DOCUMENT EXTRACT =>

Shared Parental Leave

Page updated: 31/05/2023

If the parents discover neither of them is entitled to either shared parental leave or pay in the 8 weeks following the mother/primary adopter giving a curtailment notice to her employer, then they may revoke the curtailment notice and remain on maternity/adoption leave.

If the parents decide that a different division of the total shared parental leave available would suit them better, they can alter the division of the leave between them if they both agree. They are each required to give a variation notice to their employer, setting out the new amounts of leave accruing to each parent, and signed by both parents.

Employees are required to give you 8 weeks’ notice of any period of shared parental leave. In many cases, the first period of leave will be notified at the same time as they notify you that they are entitled to take shared parental leave. However, a notice to book shared parental leave may be given at another time.

An employee who has notified you of their entitlement to shared parental leave must also give notice to “book” leave at least 8 weeks before the first week of leave is due to start. In many cases, an employee is likely to give you a booking notice at the same time that he or she gives the notice of entitlement.

DATA EXCERPT =>

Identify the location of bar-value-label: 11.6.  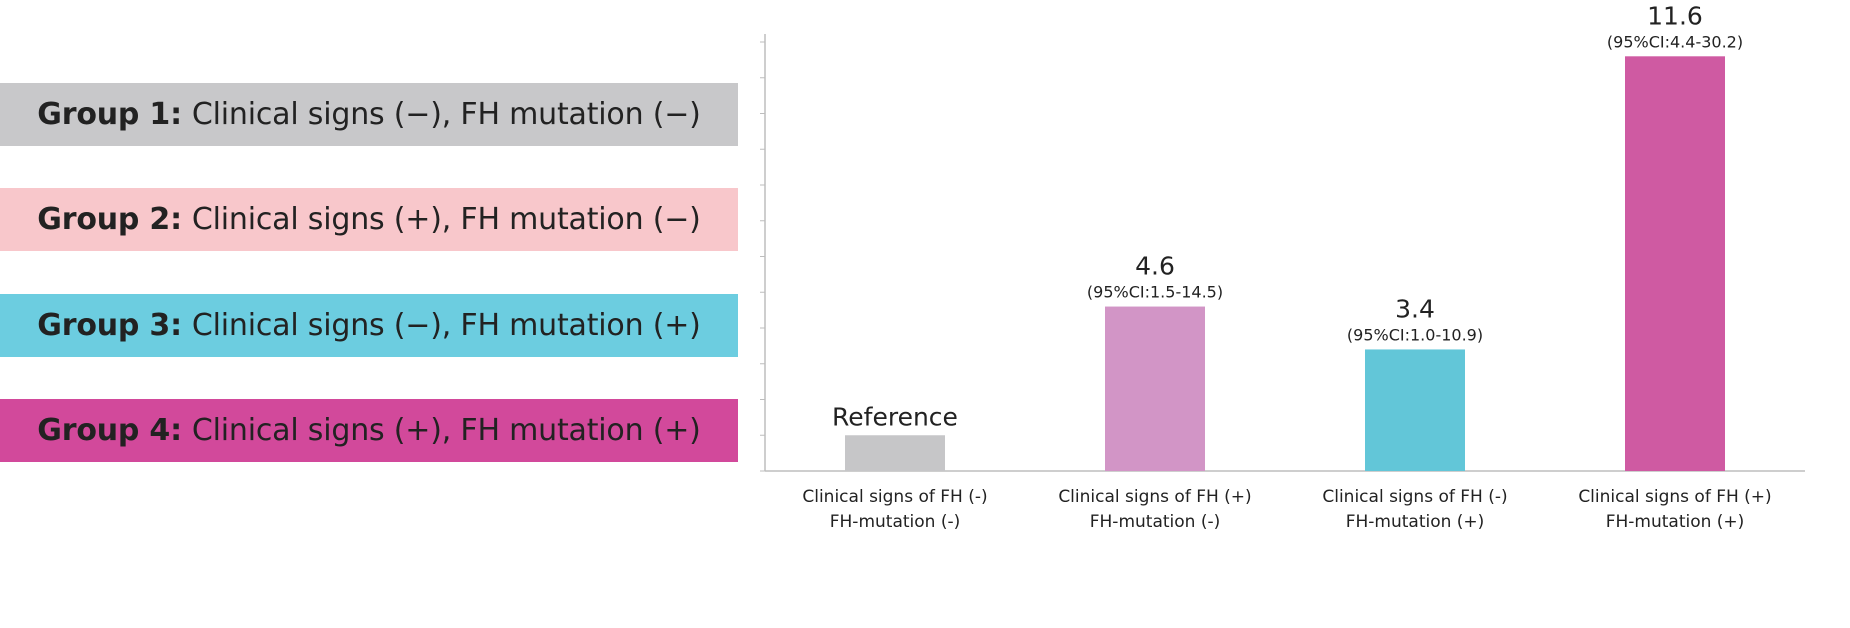
(1675, 16).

TASK STATEMENT => Please continue the shared parental leave guidance above from its last sentence, in the same style.

OUTPUT =>
A booking notice must specify the weeks of shared parental leave that an employee proposes to take. It must state a minimum of 1 week and may specify more weeks in a single continuous block, or discontinuous blocks of leave.

Where a booking notice notifies a single continuous block of leave, the employee has a right to take that leave on the dates notified. If a notice requests leave in discontinuous weeks, you are entitled to require all the weeks of leave to be taken in a single block. So, if an employee gives a booking notice to take 12 weeks of shared parental leave not in a single block, but, for example, in a discontinuous pattern taking every other week off for the next 24 weeks, they have the right to 12 weeks leave, but he or she does not have the right to the pattern of leave proposed in the booking notice. An employee can only take a pattern of discontinuous leave if you agree to that pattern of leave.

An employee can only take a pattern of discontinuous leave if you agree to that pattern of leave.

You may, for example, think that it is better to have the employee at work one week in a fortnight than to lose them for a solid 3 month block. On the other hand, you may prefer, and can suggest, a different pattern of discontinuous leave, for example, 2 weeks absence on shared parental leave and then 2 weeks back at work over an agreed period. Or you may simply refuse the discontinuous pattern of leave proposed by the employee and require them to take the leave in a single continuous block.

An employee is not entitled to withdraw a notice for a single continuous block of leave, but may do so if you agree to the withdrawal.

An employee may withdraw their notice to ‘book’ discontinuous leave within 15 days of giving it, providing that they have not already reached an agreement with you about when they will be absent from work.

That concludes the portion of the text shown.